__Work item__
The stretch wanted below opens at the line containing "Task: Open flight CX640 details link" and closes at the line containing "Task: Click the Roof Pitch Angle input field". Please return it exactly, with no other lines.

Data extracted from a collection
◇ ◇ ◇ ◇ ◇ ◇ ◇

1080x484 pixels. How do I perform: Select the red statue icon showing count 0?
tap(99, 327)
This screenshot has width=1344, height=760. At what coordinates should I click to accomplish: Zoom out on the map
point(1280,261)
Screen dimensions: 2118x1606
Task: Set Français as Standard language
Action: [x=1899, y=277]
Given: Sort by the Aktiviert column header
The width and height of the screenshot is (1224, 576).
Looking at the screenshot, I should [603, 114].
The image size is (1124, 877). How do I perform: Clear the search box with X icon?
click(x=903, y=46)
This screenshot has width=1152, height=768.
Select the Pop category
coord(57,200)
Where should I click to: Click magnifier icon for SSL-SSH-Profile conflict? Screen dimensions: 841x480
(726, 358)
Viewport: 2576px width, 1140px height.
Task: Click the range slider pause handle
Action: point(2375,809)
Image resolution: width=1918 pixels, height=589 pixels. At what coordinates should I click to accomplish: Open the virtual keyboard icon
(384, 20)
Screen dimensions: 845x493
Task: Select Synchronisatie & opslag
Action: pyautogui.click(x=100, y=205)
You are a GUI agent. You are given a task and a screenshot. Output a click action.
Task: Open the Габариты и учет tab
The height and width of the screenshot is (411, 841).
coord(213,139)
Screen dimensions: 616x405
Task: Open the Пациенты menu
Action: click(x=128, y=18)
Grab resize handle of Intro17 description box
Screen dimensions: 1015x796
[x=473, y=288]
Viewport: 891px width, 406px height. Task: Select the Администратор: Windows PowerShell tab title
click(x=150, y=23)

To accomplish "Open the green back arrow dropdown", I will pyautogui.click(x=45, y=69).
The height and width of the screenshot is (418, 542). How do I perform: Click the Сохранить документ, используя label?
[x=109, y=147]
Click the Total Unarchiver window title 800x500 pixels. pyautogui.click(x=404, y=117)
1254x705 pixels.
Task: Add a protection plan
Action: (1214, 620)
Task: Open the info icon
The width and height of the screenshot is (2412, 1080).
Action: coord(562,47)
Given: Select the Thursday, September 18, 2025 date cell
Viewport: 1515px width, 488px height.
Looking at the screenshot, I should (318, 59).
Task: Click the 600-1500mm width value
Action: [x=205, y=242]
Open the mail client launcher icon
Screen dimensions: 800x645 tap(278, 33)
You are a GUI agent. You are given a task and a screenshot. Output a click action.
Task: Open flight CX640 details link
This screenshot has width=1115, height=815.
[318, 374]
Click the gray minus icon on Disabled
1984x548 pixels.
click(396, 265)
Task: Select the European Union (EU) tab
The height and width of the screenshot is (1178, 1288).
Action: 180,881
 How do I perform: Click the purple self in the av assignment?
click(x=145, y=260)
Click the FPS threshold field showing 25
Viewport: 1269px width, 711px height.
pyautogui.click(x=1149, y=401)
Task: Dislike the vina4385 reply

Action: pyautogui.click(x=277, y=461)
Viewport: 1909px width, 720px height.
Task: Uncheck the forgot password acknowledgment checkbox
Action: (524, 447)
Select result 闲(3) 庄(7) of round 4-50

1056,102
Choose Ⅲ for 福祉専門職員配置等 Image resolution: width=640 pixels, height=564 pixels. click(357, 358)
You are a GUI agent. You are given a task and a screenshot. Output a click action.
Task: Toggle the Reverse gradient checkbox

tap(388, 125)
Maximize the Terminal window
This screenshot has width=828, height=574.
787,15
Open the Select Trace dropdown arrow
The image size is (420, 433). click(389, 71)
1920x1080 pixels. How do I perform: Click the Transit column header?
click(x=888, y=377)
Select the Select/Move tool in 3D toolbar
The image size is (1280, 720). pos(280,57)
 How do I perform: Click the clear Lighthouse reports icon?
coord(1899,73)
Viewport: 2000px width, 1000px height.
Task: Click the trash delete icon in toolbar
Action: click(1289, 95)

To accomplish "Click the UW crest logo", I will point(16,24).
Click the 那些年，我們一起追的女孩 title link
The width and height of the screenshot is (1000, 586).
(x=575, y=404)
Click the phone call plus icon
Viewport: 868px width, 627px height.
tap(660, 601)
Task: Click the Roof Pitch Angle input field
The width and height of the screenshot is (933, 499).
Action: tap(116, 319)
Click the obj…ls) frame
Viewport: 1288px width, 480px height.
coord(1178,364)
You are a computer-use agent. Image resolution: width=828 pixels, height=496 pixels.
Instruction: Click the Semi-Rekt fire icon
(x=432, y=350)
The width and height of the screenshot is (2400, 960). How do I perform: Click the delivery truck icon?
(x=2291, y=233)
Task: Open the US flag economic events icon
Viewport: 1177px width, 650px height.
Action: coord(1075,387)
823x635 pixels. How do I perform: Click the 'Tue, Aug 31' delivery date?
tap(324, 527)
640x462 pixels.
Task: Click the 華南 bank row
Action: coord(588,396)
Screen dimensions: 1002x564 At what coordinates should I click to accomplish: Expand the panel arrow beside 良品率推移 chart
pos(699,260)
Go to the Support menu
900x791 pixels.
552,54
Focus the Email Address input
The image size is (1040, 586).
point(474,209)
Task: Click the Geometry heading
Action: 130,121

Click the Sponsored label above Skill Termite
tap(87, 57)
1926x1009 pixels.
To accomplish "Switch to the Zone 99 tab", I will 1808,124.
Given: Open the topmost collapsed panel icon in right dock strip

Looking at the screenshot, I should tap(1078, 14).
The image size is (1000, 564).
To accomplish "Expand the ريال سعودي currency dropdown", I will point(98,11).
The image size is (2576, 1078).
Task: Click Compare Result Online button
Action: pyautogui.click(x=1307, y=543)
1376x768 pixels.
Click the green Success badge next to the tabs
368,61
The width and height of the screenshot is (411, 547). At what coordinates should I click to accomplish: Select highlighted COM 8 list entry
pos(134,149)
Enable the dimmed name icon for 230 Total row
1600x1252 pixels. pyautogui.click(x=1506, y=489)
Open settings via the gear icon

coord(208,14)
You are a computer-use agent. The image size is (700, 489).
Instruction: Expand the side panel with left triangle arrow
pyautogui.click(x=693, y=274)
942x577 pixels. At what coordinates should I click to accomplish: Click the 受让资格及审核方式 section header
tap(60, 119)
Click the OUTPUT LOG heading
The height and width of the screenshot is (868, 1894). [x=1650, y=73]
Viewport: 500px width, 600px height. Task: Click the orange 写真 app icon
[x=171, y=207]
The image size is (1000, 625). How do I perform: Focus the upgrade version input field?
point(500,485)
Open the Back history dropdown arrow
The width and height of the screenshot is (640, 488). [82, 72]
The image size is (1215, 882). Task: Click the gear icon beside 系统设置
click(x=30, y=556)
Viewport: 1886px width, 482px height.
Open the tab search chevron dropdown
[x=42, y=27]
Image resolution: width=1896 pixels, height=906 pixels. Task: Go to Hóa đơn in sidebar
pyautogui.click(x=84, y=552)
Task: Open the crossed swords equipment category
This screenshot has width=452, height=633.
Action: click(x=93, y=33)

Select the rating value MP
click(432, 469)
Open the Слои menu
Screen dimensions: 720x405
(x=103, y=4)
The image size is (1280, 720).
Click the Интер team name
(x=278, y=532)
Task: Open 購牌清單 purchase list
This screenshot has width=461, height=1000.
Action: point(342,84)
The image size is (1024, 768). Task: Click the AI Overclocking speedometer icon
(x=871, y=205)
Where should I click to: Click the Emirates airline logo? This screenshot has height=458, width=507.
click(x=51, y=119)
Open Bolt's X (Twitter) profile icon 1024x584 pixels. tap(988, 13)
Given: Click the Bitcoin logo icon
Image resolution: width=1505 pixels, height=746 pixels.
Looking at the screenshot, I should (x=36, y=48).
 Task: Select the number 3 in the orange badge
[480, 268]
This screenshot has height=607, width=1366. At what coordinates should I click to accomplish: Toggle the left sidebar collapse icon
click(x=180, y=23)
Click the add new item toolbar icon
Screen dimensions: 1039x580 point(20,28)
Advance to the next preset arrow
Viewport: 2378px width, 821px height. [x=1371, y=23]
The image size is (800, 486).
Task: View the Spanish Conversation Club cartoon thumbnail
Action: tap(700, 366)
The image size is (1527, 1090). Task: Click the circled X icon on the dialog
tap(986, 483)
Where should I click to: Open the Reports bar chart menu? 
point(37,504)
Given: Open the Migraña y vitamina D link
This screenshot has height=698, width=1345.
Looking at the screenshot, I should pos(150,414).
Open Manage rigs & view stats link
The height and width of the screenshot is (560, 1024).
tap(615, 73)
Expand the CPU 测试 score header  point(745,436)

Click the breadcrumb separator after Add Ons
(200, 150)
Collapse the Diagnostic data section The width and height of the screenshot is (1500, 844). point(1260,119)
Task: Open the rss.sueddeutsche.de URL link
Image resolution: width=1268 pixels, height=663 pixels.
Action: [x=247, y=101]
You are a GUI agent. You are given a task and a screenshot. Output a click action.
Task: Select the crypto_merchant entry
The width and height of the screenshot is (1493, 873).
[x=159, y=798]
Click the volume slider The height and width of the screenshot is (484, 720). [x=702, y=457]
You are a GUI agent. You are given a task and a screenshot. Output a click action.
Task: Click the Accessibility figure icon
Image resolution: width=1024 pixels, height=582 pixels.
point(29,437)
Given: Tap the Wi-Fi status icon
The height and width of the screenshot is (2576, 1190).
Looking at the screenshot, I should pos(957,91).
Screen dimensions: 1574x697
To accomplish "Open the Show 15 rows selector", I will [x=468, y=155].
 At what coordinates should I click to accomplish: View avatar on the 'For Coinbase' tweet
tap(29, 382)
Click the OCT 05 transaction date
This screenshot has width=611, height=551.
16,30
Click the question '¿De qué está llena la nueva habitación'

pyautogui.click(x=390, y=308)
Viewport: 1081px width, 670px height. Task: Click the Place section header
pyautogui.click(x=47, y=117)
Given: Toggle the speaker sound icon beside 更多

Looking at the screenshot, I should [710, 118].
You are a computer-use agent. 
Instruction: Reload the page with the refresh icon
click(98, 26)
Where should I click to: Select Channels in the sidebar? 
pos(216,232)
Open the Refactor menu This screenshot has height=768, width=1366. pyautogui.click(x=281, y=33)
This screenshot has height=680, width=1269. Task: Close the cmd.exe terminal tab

◇ ◇ ◇ ◇ ◇ ◇ ◇

__Response__
Task: Open flight CX640 details link
This screenshot has width=1115, height=815.
[318, 374]
Click the gray minus icon on Disabled
1984x548 pixels.
click(396, 265)
Task: Select the European Union (EU) tab
The height and width of the screenshot is (1178, 1288).
Action: 180,881
 How do I perform: Click the purple self in the av assignment?
click(x=145, y=260)
Click the FPS threshold field showing 25
Viewport: 1269px width, 711px height.
pyautogui.click(x=1149, y=401)
Task: Dislike the vina4385 reply

Action: pyautogui.click(x=277, y=461)
Viewport: 1909px width, 720px height.
Task: Uncheck the forgot password acknowledgment checkbox
Action: (524, 447)
Select result 闲(3) 庄(7) of round 4-50

1056,102
Choose Ⅲ for 福祉専門職員配置等 Image resolution: width=640 pixels, height=564 pixels. click(357, 358)
You are a GUI agent. You are given a task and a screenshot. Output a click action.
Task: Toggle the Reverse gradient checkbox

tap(388, 125)
Maximize the Terminal window
This screenshot has width=828, height=574.
787,15
Open the Select Trace dropdown arrow
The image size is (420, 433). click(389, 71)
1920x1080 pixels. How do I perform: Click the Transit column header?
click(x=888, y=377)
Select the Select/Move tool in 3D toolbar
The image size is (1280, 720). pos(280,57)
 How do I perform: Click the clear Lighthouse reports icon?
coord(1899,73)
Viewport: 2000px width, 1000px height.
Task: Click the trash delete icon in toolbar
Action: click(1289, 95)

To accomplish "Click the UW crest logo", I will point(16,24).
Click the 那些年，我們一起追的女孩 title link
The width and height of the screenshot is (1000, 586).
(x=575, y=404)
Click the phone call plus icon
Viewport: 868px width, 627px height.
tap(660, 601)
Task: Click the Roof Pitch Angle input field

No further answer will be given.